According to the charter of Nagybánya, the judge, the jurors and the community also elected, without infringing upon the rights of the ispáns of the chamber (kamaraispánok), an experienced auritactor, whose inspection and calculation everyone would accept.82 More can be learned about this office with the help of a charter issued by Louis I on February 2, 1345, in which the ruler decreed that in the customary places of the chamber, in the mines and in the towns there be a “royal house” (domus regalis), where people were to bring the gold and silver for the purposes of selling, smelting and converting. In the mines only the ispán of the chamber could examine the number of carats of the gold, and this exclusively in the royal house, whereupon he marked the gold with the royal sign.83 From this data we may conclude that the auritactor appearing in the charter of Nagybánya must have been a person who performed the examination of the gold in the town,84 while the right to determine officially the number of carats and stamp the royal sign on the gold was left by Louis I firmly within the competence of the ispán of the chamber.85
The privileges determined the manner of appeal as well, and designated the king as appellate forum.86 On June 14, 1325 Charles I, when listing the privileges granted to the town of Aranyosbánya, which other royal gold mines also enjoyed (libertatibus, quibus aliarum aurifodinarum suarum magistri seu operarii utuntur), mentioned that neither the palatine nor the Transylvanian voevode nor the county ispáns (comites parochiales) or any judge but the king or the judge royal could pass judgment on them.87 The privileges of the non-mining towns likewise dealt with possibilities of appeal, in which they designated the king or the judge entrusted by him.88
Among the mining towns only Nagybánya was permitted by King Louis to enclose their settlement and thus defend it against the enemy with palisade and hedge.89
The legal privileges show that the mining towns possessed all those privileges that other towns possessed, while the differences, i.e., the emergence of offices differing from those in other towns, stemmed from mining activity itself.
The right to freely elect a parish priest can be found in almost every mining town privilege,90 including the charters of Rózsahegy,91 Nagybánya92 and Breznóbánya.93 Because these were towns where no significant church institution had yet developed prior to the acquisition of the town privilege, it is thus almost natural that there was an opportunity to freely elect the parish priest.
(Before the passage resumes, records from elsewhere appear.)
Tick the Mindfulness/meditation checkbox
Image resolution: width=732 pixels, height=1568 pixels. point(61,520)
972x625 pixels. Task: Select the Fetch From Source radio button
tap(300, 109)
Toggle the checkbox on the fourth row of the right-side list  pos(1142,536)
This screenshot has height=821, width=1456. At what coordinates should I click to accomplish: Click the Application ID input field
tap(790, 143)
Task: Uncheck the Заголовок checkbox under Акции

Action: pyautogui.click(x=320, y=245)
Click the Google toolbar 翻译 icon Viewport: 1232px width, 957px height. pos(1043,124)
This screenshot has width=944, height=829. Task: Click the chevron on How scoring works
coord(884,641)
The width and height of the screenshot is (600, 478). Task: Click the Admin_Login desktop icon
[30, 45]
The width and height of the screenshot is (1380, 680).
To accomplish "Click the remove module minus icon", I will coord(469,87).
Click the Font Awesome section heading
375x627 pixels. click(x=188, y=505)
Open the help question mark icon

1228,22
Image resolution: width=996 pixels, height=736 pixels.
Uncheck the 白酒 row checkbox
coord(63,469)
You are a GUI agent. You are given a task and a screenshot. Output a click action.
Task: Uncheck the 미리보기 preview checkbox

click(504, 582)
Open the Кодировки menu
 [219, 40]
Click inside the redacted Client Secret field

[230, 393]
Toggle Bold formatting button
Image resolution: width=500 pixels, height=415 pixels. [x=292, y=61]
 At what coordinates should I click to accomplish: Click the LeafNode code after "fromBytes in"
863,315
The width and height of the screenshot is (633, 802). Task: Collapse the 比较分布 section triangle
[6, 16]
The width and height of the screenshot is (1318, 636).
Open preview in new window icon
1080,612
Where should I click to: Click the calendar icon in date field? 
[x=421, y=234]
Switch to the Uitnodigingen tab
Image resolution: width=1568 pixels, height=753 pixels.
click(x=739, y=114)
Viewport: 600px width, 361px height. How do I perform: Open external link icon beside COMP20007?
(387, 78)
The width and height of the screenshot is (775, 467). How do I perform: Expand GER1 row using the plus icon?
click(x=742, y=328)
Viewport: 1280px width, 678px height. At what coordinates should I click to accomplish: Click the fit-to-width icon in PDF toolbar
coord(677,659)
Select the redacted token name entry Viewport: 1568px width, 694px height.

Among the privileges we also find the regulation of the tithe obligation. The institution of the libera decima, which meant that it was the parish priest and not the bishop who benefitted from the tithes, can only be demonstrated in Selmecbánya among the mining towns of the Árpád era.94 As for the privileges from the Angevin era, only those of Nagybánya do hint at the fact that the parish priest enjoyed the tithes. For in 1347 King Louis ordered that half of the tithe of the grain and wine should belong to the parish priest of Nagybánya, while the other half should be spent on building a church. It was likewise for the building of the church that Louis pledged the census on the deposition of wine (census depositionis vini), on its measure (census mensurae) and on the authentication of the lead stamp (census staterae plumbi); after the church was completed he ceded all of these to the town.95
In the realm of ecclesiastical privileges the mining towns held the same rights as any other town,96 and no difference whatsoever can be shown.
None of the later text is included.